Print exactly the lines from the one containing "How do I perform: Click the" through the last line of the entries below; the pictures stay out of the copy.

Screenshot grounding data
= = =
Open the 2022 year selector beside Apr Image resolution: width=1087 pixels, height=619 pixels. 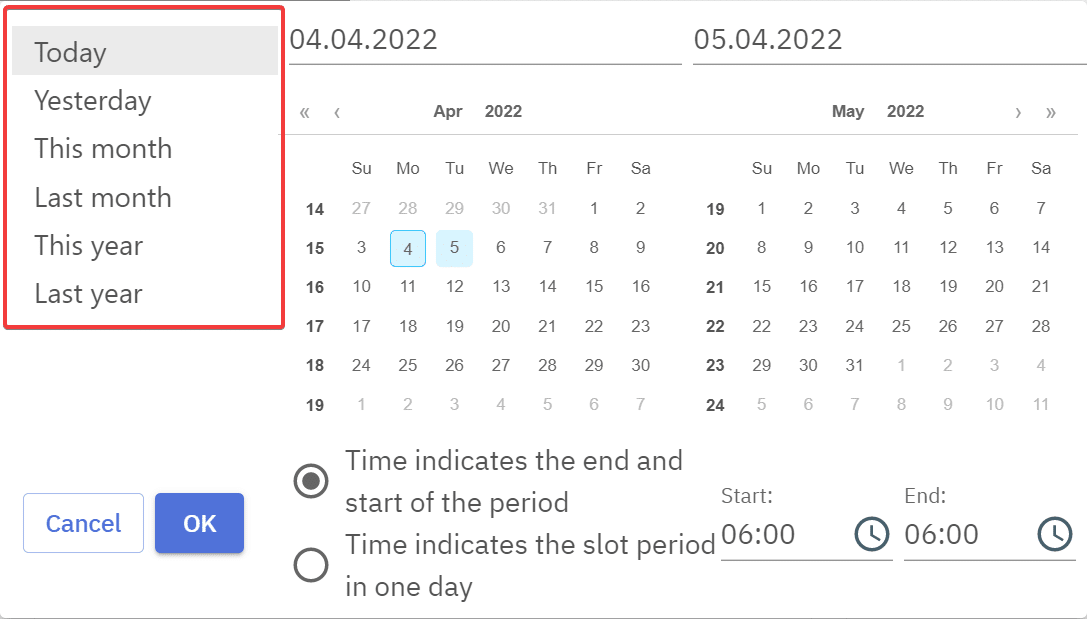(503, 112)
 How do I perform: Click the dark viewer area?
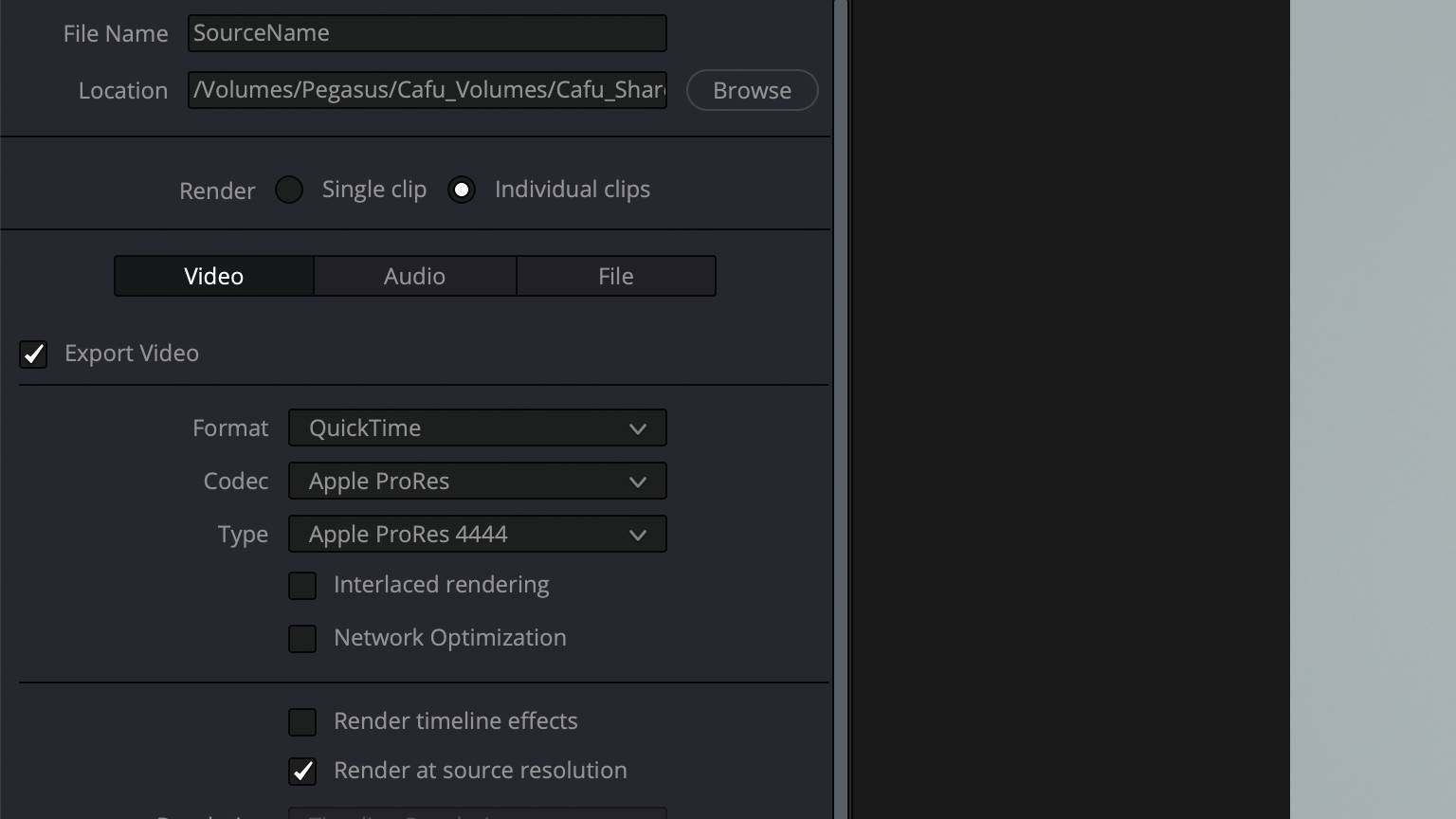(1069, 410)
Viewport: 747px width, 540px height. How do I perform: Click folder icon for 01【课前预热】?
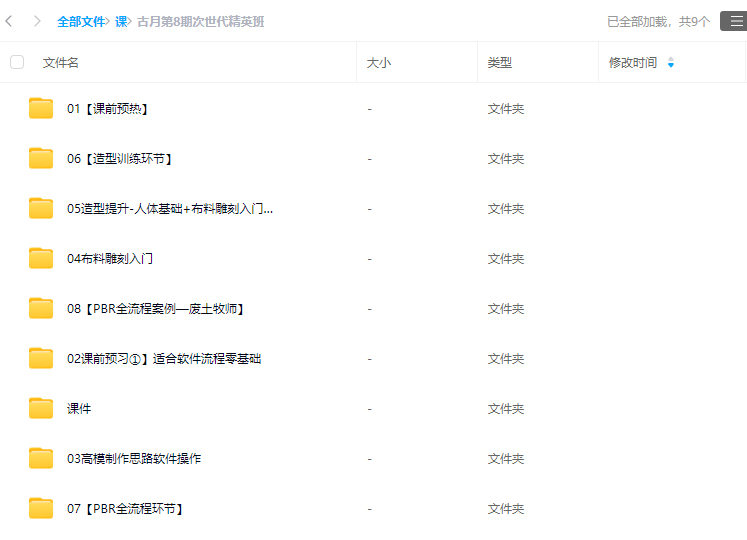41,109
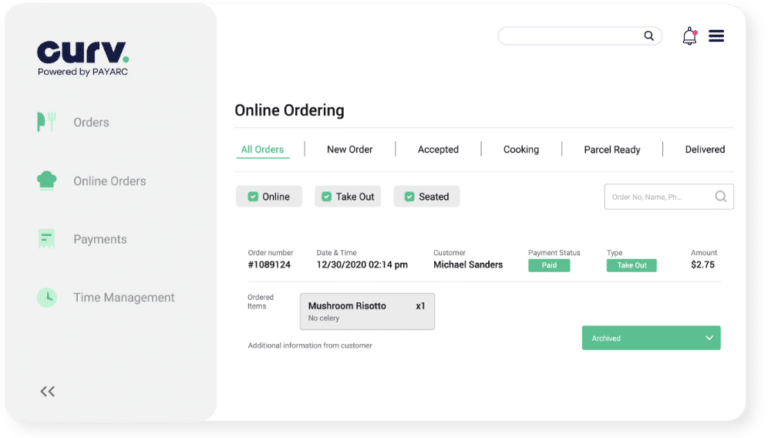768x438 pixels.
Task: Open the hamburger menu icon
Action: pyautogui.click(x=716, y=36)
= = =
» Response for this exercise
 How do I perform: Click the dark viewer area?
(1069, 410)
Viewport: 747px width, 540px height. How do I perform: Click folder icon for 01【课前预热】?
41,109
768x438 pixels.
Task: Open the hamburger menu icon
Action: pyautogui.click(x=716, y=36)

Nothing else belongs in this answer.